The Case for Skepticism
Critics of non-diabetic CGM use focus on one core problem: the absence of established interpretation standards. CGM-derived metrics, including Time in Range, coefficient of variation, and mean glucose, have been validated against clinical outcomes in people with diabetes. In non-diabetic populations, those validations do not exist. Clinicians currently have no consensus on what a “concerning” CGM pattern looks like in someone whose HbA1c is 5.2%.
Device accuracy introduces a related issue. CGMs measure glucose in interstitial fluid rather than blood directly, creating a five-to-fifteen minute lag. During rapid glucose changes, such as intense exercise, the gap between CGM readings and actual blood glucose can exceed device specifications. Current generation sensors from major manufacturers have improved markedly, but in the narrow glucose ranges typical of non-diabetics, even small absolute errors represent a larger relative uncertainty.
The research team’s position is measured: this study is in the data-collection phase. What clinicians should do with these patterns in non-diabetic patients remains an open question.
Who This Makes Sense For, and Who Should Pause
A short CGM trial, two to four weeks, may offer genuine signal for someone with a family history of type 2 diabetes who wants to understand their metabolic baseline before clinical markers shift. Athletes wanting to understand how training load and meal timing interact on their glucose response have used CGM to meaningful effect. Anyone considering a significant dietary intervention has the option to measure their actual response rather than rely on population averages.
The clearer counterindication is a person with existing food anxiety, disordered eating history, or a tendency toward health monitoring that increases rather than reduces distress. In those cases, CGM data tends to feed restriction rather than inform it.
The PREDICT dataset’s most durable contribution may be calibrating expectations. Healthy people see glucose variability that looks alarming if you don’t know it’s normal. Seeing the 87.0% Time in Range figure in context, knowing that the other 13% includes the body’s ordinary response to real food eaten in real life, is a more accurate frame than the one most consumer CGM platforms currently provide.
Q. Is it worth wearing a CGM if I don’t have diabetes?
If you have a family history of type 2 diabetes or notice significant energy dips after meals, a two-to-four week CGM trial can help you identify your personal glucose response patterns. Because clinical interpretation thresholds for non-diabetics are still being established, focusing on recurring patterns rather than individual numbers is the more practical approach.
Q. Is a glucose spike after meals something to be concerned about?

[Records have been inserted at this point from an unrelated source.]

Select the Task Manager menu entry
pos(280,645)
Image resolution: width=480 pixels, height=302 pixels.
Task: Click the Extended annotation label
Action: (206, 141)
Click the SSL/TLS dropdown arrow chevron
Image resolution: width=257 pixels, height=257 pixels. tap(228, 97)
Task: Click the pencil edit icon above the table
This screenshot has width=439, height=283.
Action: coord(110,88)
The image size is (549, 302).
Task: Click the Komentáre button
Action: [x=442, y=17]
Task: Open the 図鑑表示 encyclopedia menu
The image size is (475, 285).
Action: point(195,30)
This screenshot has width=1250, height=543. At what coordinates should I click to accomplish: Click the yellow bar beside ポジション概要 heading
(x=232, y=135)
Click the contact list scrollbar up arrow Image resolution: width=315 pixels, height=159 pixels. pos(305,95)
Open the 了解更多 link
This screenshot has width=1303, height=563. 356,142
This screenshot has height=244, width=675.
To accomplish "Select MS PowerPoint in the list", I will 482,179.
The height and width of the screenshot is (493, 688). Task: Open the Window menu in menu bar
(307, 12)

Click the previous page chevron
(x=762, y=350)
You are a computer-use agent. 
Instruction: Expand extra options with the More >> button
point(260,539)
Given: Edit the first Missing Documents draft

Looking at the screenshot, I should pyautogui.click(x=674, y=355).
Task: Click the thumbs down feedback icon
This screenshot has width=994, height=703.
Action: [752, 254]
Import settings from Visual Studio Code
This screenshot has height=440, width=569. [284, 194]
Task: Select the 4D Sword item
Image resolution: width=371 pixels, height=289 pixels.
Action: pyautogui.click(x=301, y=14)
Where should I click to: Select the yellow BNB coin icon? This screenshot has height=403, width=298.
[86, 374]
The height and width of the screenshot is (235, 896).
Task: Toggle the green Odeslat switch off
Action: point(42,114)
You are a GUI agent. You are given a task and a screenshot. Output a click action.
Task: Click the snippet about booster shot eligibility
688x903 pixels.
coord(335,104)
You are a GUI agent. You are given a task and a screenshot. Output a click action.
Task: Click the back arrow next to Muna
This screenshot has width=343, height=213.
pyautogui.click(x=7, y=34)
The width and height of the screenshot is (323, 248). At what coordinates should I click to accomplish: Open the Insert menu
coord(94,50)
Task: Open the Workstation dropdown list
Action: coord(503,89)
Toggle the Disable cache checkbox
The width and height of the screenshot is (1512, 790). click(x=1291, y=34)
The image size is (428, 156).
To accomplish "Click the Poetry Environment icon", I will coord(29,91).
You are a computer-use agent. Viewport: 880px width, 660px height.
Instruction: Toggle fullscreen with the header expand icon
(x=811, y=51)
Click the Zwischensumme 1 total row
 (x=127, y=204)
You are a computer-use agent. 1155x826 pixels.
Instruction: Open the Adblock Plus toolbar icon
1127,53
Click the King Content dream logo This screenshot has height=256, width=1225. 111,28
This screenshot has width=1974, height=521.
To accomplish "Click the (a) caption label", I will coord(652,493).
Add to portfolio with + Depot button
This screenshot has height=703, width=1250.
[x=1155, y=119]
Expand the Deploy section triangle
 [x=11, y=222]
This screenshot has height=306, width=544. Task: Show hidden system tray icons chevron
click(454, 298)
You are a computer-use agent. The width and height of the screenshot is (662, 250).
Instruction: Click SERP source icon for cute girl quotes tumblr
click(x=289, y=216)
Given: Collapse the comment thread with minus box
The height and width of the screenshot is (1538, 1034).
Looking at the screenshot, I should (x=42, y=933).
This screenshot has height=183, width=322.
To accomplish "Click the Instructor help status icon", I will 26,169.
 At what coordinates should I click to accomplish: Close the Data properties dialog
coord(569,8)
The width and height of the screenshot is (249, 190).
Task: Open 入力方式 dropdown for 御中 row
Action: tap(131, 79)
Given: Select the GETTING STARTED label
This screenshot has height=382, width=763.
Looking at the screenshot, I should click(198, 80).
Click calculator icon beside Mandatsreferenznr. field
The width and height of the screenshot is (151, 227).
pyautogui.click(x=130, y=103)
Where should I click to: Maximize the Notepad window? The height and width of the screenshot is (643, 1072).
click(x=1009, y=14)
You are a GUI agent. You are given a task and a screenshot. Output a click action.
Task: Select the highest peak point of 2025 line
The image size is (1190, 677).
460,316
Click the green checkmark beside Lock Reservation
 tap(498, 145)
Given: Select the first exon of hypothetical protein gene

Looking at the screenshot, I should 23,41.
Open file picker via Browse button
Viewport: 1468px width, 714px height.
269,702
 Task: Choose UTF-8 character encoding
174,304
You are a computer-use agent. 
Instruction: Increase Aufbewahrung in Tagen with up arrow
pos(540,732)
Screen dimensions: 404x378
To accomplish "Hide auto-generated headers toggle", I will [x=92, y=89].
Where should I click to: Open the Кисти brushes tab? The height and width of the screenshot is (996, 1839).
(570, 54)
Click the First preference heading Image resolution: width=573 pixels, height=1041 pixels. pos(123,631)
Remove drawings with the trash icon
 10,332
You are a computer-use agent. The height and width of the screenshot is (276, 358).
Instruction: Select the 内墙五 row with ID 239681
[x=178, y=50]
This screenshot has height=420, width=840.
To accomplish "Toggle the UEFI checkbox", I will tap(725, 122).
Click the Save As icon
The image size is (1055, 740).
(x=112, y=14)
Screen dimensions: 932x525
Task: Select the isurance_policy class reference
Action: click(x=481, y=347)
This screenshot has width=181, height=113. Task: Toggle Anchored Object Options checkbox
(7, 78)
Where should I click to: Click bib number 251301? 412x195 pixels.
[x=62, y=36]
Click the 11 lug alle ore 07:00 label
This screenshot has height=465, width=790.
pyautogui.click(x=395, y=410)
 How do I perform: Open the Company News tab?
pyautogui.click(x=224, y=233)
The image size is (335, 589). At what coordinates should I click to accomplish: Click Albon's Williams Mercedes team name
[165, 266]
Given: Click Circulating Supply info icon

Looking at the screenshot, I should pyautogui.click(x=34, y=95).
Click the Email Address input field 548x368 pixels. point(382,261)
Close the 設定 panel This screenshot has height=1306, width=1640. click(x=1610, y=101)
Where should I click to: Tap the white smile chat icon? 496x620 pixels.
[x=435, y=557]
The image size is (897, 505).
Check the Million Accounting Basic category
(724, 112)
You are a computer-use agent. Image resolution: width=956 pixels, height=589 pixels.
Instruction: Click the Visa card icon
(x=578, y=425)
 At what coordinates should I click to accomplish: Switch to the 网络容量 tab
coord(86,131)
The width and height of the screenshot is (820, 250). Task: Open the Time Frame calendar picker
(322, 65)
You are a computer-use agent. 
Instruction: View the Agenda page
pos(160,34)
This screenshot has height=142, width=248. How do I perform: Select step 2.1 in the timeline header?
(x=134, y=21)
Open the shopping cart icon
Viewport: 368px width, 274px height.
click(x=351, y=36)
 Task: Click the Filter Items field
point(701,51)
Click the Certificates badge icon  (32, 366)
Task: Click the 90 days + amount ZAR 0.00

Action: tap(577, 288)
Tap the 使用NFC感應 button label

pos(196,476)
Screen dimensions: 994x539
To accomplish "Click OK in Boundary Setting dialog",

Not necessarily. PREDICT data shows that even in healthy individuals, blood glucose rises and falls after eating. The key is not the spike itself but how high it goes, how long it stays elevated, and whether the pattern is consistently triggered by specific foods or meal timing.
Q. My glucose seems less stable before my period. Is that real?
It’s real. During the luteal phase after ovulation, rising progesterone temporarily increases insulin resistance, meaning the same meal can produce a larger glucose response. Late luteal phase, the few days before menstruation, tends to show the highest variability. The PREDICT cohort (83% women) captured this pattern.